Voor wie belangstelling heeft: over hoe levenslang bepalend pijnlijke ervaringen en de herinnering daaraan kunnen zijn, is in het boek Een klein leven van Hanya Yanagihara en in de indrukwekkende toneelvoorstelling daarvan, overtuigend verslag gedaan.

Coen Simon schreef een eerder al gepubliceerde, mooie beschouwing over schaamte. Zoals Van Middelaar naar aanleiding van de speech van De Gaulle opmerkte dat het geheugen van de mens in zijn lichaam huist, zo wijst Coen Simon op het eerste teken van schaamte: de blos, het hakkelen, het stuntelen – vormen van fysieke retorica. Mooi opgemerkt en filosofisch een interessant tegenwicht tegen het nog altijd dominante dualisme van lichaam en geest en de suprematie van de geest (tegenwoordig in de gedaante van ‘ons brein’). Trouwens, de Romeinen hadden wel gevoel voor het retorische belang van lichaam èn geest, met als cynisch voorbeeld Cicero zelf. Toen hij werd vermoord, ging niet alleen zijn hoofd eraf maar ook zijn handen.

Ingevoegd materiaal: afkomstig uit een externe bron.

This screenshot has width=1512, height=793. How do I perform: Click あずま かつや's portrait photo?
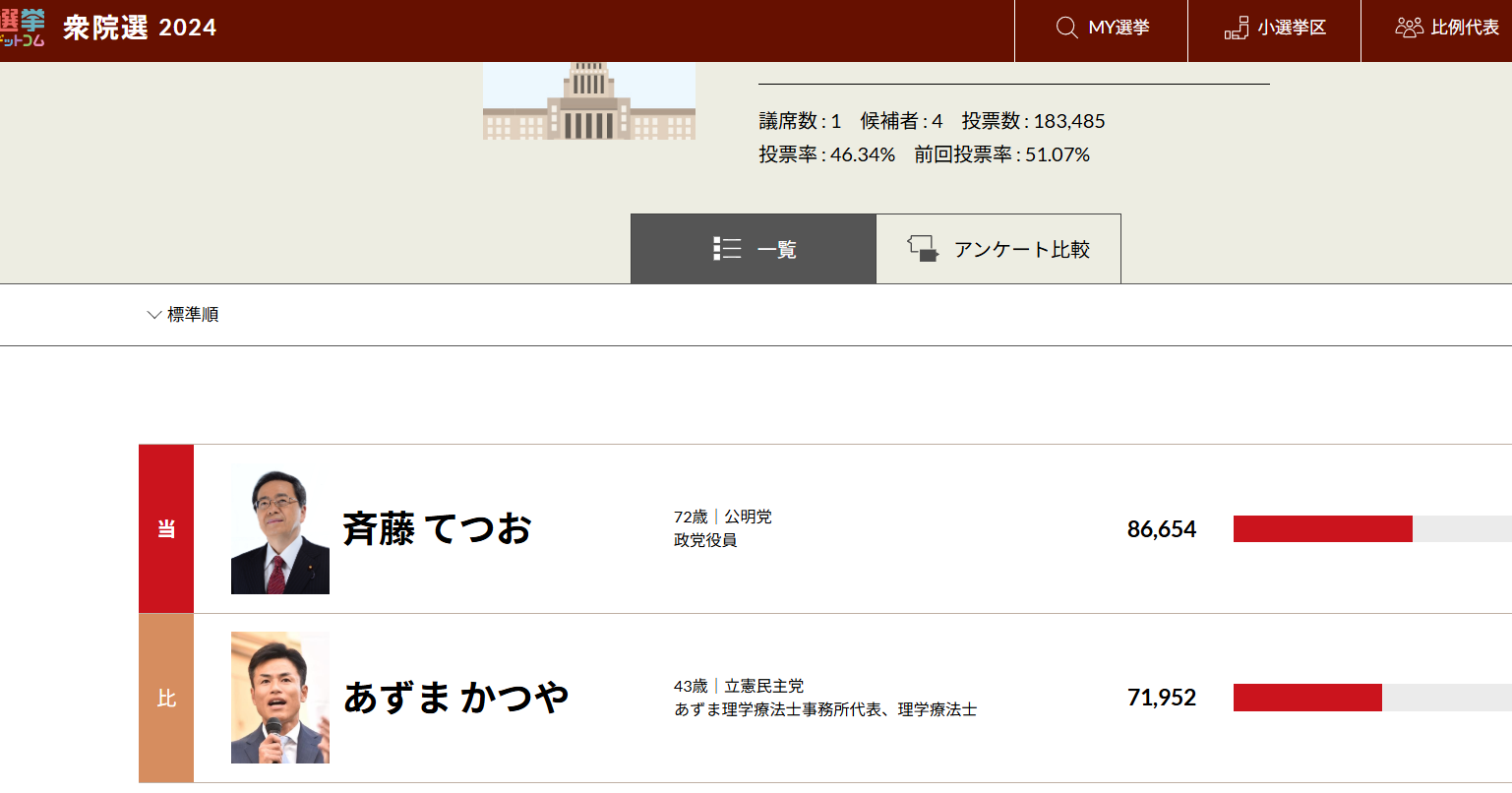[280, 698]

Zo zijn er meer interessante gedachten te vinden in dit aansprekende boek. Zoals de prikkelende bijdrage van Piet Gerbrandy, de (wat mij betreft) meestervertaler van Quintilianus’ De opleiding tot redenaar (helaas is de verschijning van de herdruk opnieuw uitgesteld, nu tot maart 2020). Gerbrandy relativeert bepaalde stevige uitspraken van Quintilianus door te wijzen op diens eigen gedrag waarin hij het wat minder nauw nam met wat hij voorschreef. Anderzijds valt Gerbrandy, geheel tegen de geest van onze tijd, Quintilianus bij in diens pleidooi voor eruditie:

‘Je moet eerst de ziel voeden, dan komen de vaardigheden vanzelf. En die voeding bestaat in poëzie, muziek, verhalen, beelden, tradities en wat we vroeger “kennis der natuur” noemden. (…) Eruditie is niet ouderwets. Eruditie zou de 21ste century skill bij uitstek moeten zijn.’

Vaardigheden zijn niet de basis van de vorming maar volgen vanzelf ná de vorming van de ziel. Een uitspraak die in een tijd van curriculum-herziening tegen menig scheen zal schoppen, maar daarom niet minder relevant en het overdenken waard is. 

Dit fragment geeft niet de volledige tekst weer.